Her Puregym membership apparently enables her to use any of their gyms across the country which will save her having to bide her time heckling me when she’s not running. Unfortunately no one had told the computer at Puregym and it takes her a bit of time to gain access. By then I’m well on my way around the sights of Coventry.

Coventry turns out to be hillier than I thought, much hillier, but at least my legs lasted as long as Mile 5 this time. Progress. I did try to hold my pace back a touch to save something for the end and was more successful in keeping to something approaching eight minute mile pace throughout. I ended up beating last week’s time by 37 seconds despite the hillier terrain.

Sunday, March 12, 2017

Retford Half Marathon

Today I run the Retford Half Marathon which starts at Retford Oaks Academy. L and the boys come along to offer vocal support.

Some folk from Sheffield Running Club described what is to come as pan flat which, as there is nothing anywhere near ‘pan flat’ for them to compare it with in Yorkshire, could mean anything. As it turns out the course is remarkably flat for the first five miles but then becomes quite undulating thereafter with several long but gradual inclines.

The race is well organised, on closed roads, but very low key e.g. somewhat lacking in atmosphere. Outside of Retford itself, it’s a case of spot the spectator and it’s also not hugely scenic, which I don’t mind at all.

As is the way with races early in the year there are not many slow runners so the pace is brisk. I make a good start but after three miles my thighs stiffen up and I gradually get slower and slower. This is where actually doing some training might have helped.

My time of almost 1:49 leaves a lot of room for improvement although, being very early in the season, there is plenty of time for that. If I was to ever get among the awards here I have some serious work to do. First 40+ Male clocked 1:14, first 50+ Male 1:18 and first 60+ Male 1:23. Ouch. So, just half an hour to knock off my time to get first 50+ Male next year. I suppose I did want a challenge for my 50th year.

I also entered the Nottinghamshire Amateur Athletics Association Half Marathon County Championships which was part of the race, and I didn’t win that either.

There is no goody bag, just a bottle of water and an orange t-shirt. It was ominous at registration, that they gave me a pile of leaflets with my race number as this is the sort of tat that usually weighs down the goody bag. T-shirt wise, as orange t-shirts go, it’s not too bad.

If I found the lack of a goody back disappointing then MD found it positively soul destroying. He is so upset at the lack of crisps and/or biscuits that he starts to eat my race number in frustration.

Sunday, March 5, 2017

East Midlands 10k, Holme Pierrepont

Today I needed a 10k purely as training for next week’s Retford Half Marathon. Yes, it may be a bit late to start training for a half marathon but I always get injured training so perhaps not training is the best way...

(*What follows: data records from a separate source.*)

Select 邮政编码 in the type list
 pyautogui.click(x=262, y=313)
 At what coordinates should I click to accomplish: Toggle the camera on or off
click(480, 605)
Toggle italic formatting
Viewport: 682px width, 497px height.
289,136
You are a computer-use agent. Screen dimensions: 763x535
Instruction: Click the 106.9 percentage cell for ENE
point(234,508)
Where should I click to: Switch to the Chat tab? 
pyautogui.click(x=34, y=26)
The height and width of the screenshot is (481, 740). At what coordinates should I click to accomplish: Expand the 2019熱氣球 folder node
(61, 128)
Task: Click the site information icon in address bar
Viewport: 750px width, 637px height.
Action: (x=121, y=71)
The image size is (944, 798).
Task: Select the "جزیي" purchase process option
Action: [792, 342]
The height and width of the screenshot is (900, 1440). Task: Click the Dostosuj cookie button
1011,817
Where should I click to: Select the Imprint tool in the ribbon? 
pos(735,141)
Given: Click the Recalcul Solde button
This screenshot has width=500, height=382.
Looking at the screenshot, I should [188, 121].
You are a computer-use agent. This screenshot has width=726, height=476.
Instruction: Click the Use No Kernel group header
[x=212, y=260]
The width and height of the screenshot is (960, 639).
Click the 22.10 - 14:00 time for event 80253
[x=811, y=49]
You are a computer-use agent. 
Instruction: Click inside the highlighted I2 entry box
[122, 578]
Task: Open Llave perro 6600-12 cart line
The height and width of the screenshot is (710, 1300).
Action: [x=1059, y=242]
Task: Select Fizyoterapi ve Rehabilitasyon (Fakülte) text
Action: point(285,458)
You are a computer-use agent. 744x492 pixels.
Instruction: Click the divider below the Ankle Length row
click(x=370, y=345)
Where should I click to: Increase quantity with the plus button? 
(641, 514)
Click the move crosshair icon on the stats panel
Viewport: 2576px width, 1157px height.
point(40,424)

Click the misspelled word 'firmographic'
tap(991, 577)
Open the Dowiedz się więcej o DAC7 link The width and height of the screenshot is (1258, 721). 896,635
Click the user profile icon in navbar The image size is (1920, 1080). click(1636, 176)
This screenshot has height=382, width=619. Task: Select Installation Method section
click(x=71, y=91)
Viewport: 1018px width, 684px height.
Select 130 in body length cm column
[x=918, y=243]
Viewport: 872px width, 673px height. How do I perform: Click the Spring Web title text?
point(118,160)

The day dawns damp and gets damper as we join an impressively long queue to get into the car park at Holme Pierrepoint. I don’t recall anyone ever having charged for car parking at Holme Pierrepoint before and we have been here dozens of times but they are charging £5 to park, which has manufactured the queue.

As start time approaches I jump out of the car and leave L to park up, just in case they don’t delay the start but sensibly, they do. Now I have the problem of having excess clothes to dump which I hide behind one of the porta cabins in front of the main buildings.

As I said I needed a 10k and any 10k would do...

Question: What’s worse than one laps of the rowing strip at Holme Pierrepoint?
Answer: Two laps.

Question: What’s worse than two laps of the rowing strip at Holme Pierrepoint?
Answer: Two laps in driving wind and heavy rain.

Yes, it’s not pleasant but then the omens have never been good for this race right from the moment they sent me my race number ‘666’.


My time is unsurprisingly unimpressive but it’s only training. Isn't it? The bonus is that despite the inclement conditions nothing snaps.

Afterwards we head to Wetherspoons in Beeston for a bacon roll and a hot coffee to warm up. My dedicated supporters are as wet and cold as I am.